Häufiger hört man seit einigen Jahren und speziell im Deutschlandfunk im vergangenen Jahr, dass die Stellung Immanuel Kants in der Philosophiegeschichte und die europäische Aufklärung ganz allgemein grundsätzlich revisonsbedürftige Angelegenheiten seien. Selten gewinnt man dabei den Eindruck, dass die bilderstürmerischen Wortführer, die beide von den universitären Seminarplänen fegen möchten, wissen, worüber sie reden. Leicht lässt sich einiges klarstellen, anderes einwenden.

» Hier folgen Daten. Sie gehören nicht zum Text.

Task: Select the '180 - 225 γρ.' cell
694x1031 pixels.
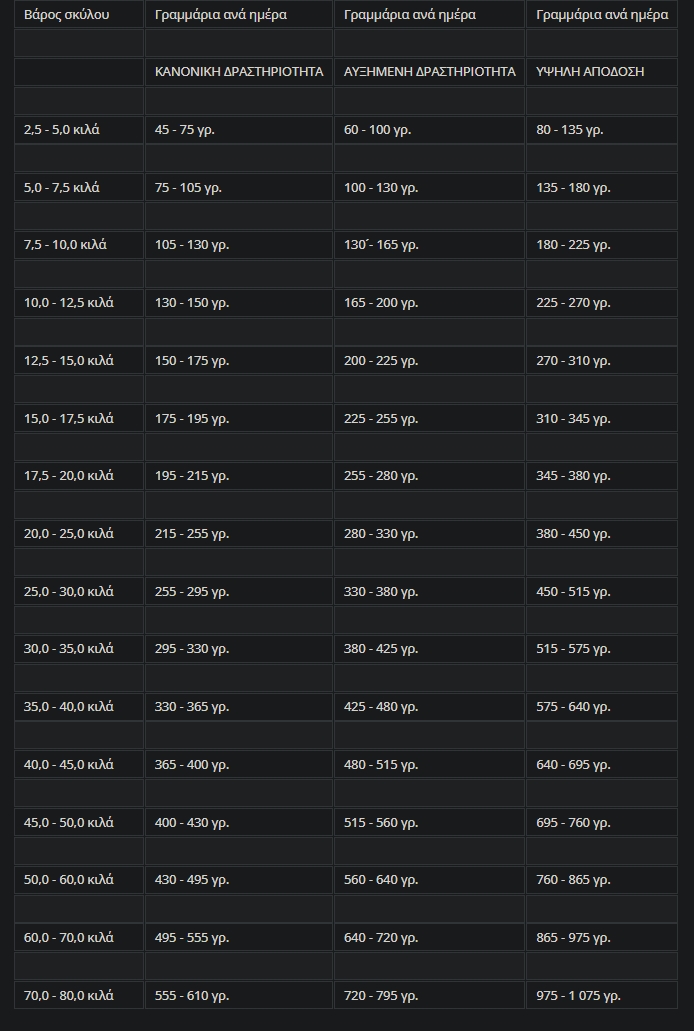Action: pos(602,245)
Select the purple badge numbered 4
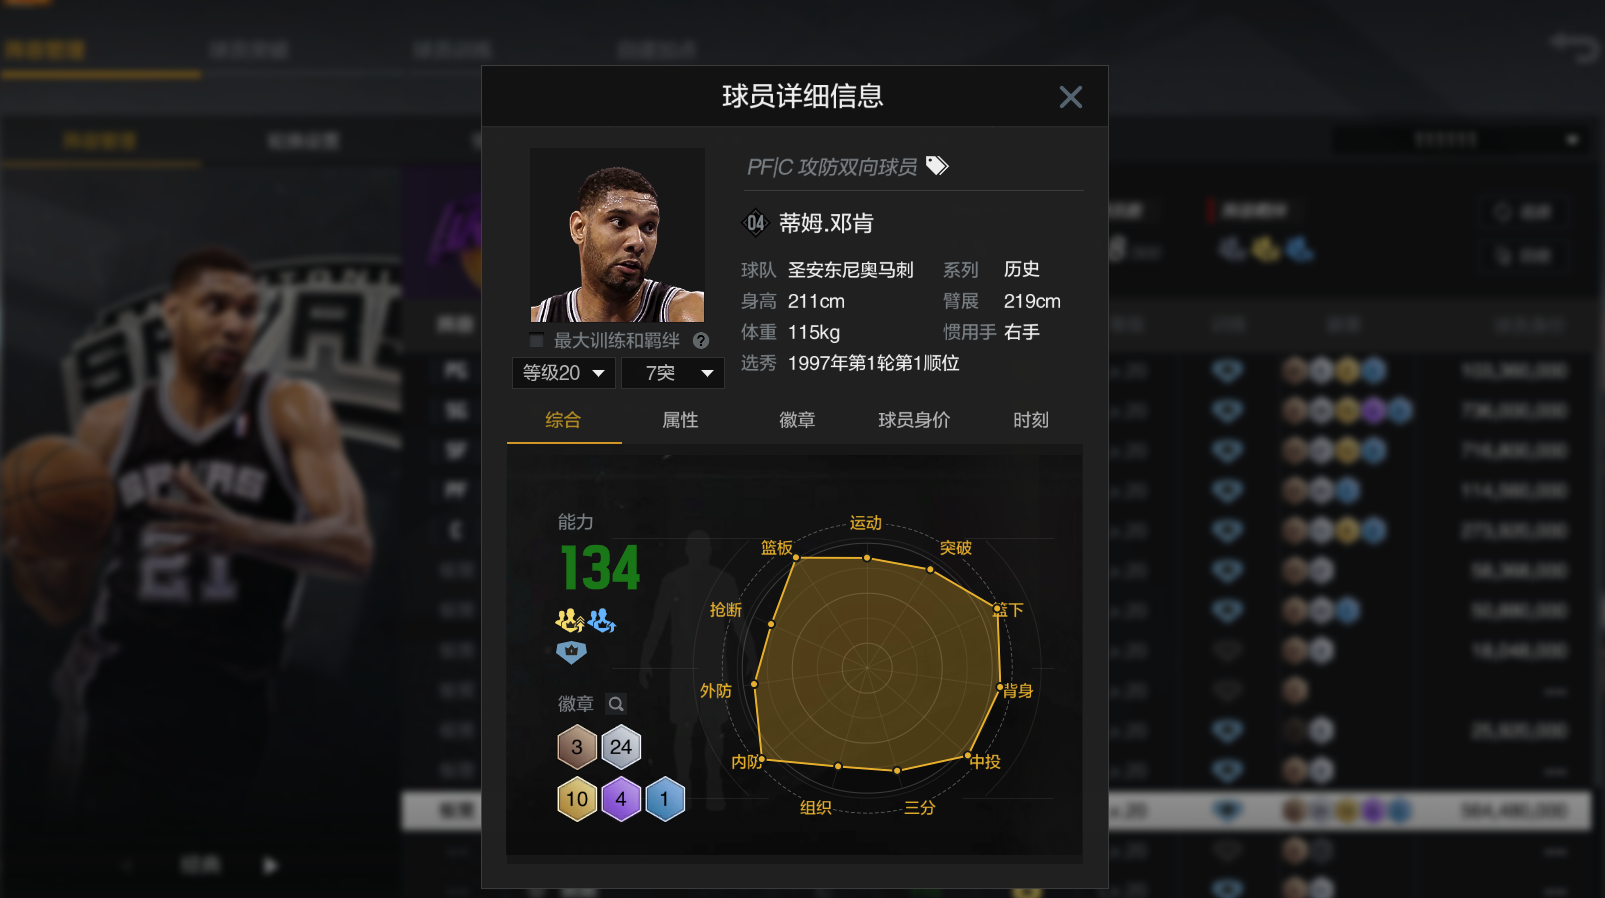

Erstens ist Immanuel Kant als Verfasser der drei Kritiken, die der reinen Vernunft (Erkenntnistheorie oder Was können wir wissen?), die der praktischen Vernunft (Moralphilosophie oder Wie sollen wir handeln?) und die der Urteilskraft (Ästhetik oder Wie funktioniert unsere Fantasie?) in die europäische Philosophiegeschichte eingegangen, nicht aber als Anthropologe und schon gar nicht als Rassentheoretiker. Schüler und Studenten beschäftigen sich heute mit Kants Beantwortung der Frage, was Aufklärung sei. Seine Antwort war denkbar einfach, schlüssig und klar: Man solle sich seines eigenen Verstandes bedienen, ganz gleich, was wer redet, ganz gleich, was wer in einem Buch schreibt. Kurzum: Er empfahl selbstständiges Denken. Kants anthropologische Schriften, die zurecht als rassistisch kritisiert werden, spielten in der Philosophiegeschichte bis vor kurzem keine Rolle, fallen hinter seine eigene aufklärerische Maxime und seine philosophischen Steckenpferde weit zurück. Mehr noch, Kant konterkarierte in ihr sein gesamtes philosophisches Programm. Außer einem kleinen überschaubaren Kreis dürfte Kants anthropologische Fehlleistung kaum wem bekannt gewesen sein. Massenhaft rezipiert wurde sie jedenfalls nicht. Ich plädiere dafür, auch sie an Universitäten zu diskutieren und zu zeigen, dass und wie sie Kants Denken und seinen eigenen Prinzipien zuwiderlaufen. Um das leisten zu können, sind das Lesen und Verstehen seiner Kritiken eine unerlässliche Voraussetzung. Kants Sprache ist sperrig. Schon sich in seiner Syntax zurechtzufinden, Haupt- und Nebensätze in eine Ordnung zu bringen, Subjekt und Objekt auszumachen und am Ende noch in eigenen Worten den Aussagegehalt der gewundenen Periode wiedergeben zu können, dürfte ebenso schweißtreibend sein wie eine gute Schule im Erfassen von Argumenten, die diesen Namen auch verdienen. Wenn Achille Mbembe eine seiner Schriften in Anlehnung an Kant „Kritik der schwarzen Vernunft“ nennt, wird deutlich, dass er den Königsberger Klops kaum je angerührt, geschweige denn verdaut haben kann. Denn selbst Kants Anthropologie kennt keine haut- und haarfarbenabhängige Vernunft.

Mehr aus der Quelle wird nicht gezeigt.